Source text:
The Annals of Innisfallen (Dublin copy) records St. Fachtna's (Saint Fachanan) death in 600 AD as occurring in "O'Laeghaire of Ross i.e. Corca Laidhe-I-Laeghaire Ruis". The clan traces its lineage to Lugaid Mac Con, an ancient King of Tara and High King of Ireland, and descendant of Dáire Doimthech. In the 12th century the O'Leary's were recognised hereditary wardens of St Fachtna's monastery and seat of higher learning, the School of Ross. In more recent times (since 1300 AD), the clan, of the Corcu Loígde, was pushed north and settled in an area west of Macroom around Inchigeelagh called Uibh Laoghaire (or Uibh Laoire in modern Irish – the 'gh' is silent in the old Irish). Their presence in the area is marked by a four story stone tower house called Carrignacurra Castle, which was built on a rocky outcrop on the south bank of the River Lee in the late 16th century, a mile east of Inchigeelagh.

The Corcu Loígde were the rulers of Munster, and of territories beyond the province, before the rise of the Eóganachta in the 7th century. According to historian C. Thomas Cairney, the O'Learys were one of the chiefly families of the Corca Laoghdne tribe who in turn came from the Erainn tribe who were the second wave of Celts to settle in Ireland from 500 to 100 BC. The port of Dún Laoghaire, near Dublin is not associated with the O'Leary sept(s), rather it is named for Lóegaire mac Néill, a 5th-century High King of Ireland.

Provided material:
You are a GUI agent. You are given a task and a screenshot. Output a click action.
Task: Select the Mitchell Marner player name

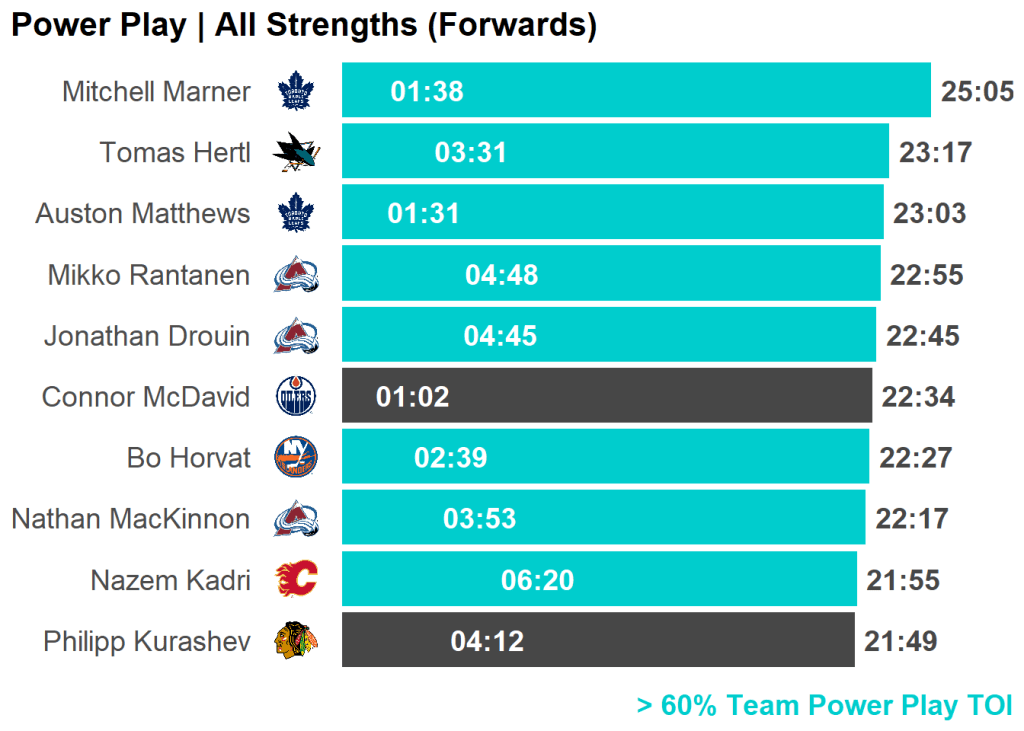click(x=156, y=92)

Description of the task: Pick up the O'Leary clan history after its last sentence and carry it on for one more paragraph.

Output:
The book of Lecan (A.D. 1397-A.D. 1418) details the early status of O'Leary as a Corco Laide taisach duchusa (hereditary chieftain) in the tuath of Ross (Ruis), with associated families:Tuath Ruis .i. Tuath in Dolaich, o Loch in Bricin co Faid Ruis -, o Thraig Long co Sid na Fear (i) Find. O Leagaire a taisach duchusa. Is iad so an oclaid duchusa .i. O Ruaidri -, O Lonan -, O Laidid -, O Torpa -, O hUrmoltaich -, O Mirin -, O Meic Dairic -, O Tuaraide -, O Trena -, O hUainidi -, O Cerdin The name also occurs in the Cineal Laoghaire branch of the Eoghanacht dynasty which later came to dominate Munster. With the unrelated Corco Laidhe and Eoghanacht branches of O'Learys settling in north-west Cork and nearby Kerry respectively, the tracing of lineage is complex.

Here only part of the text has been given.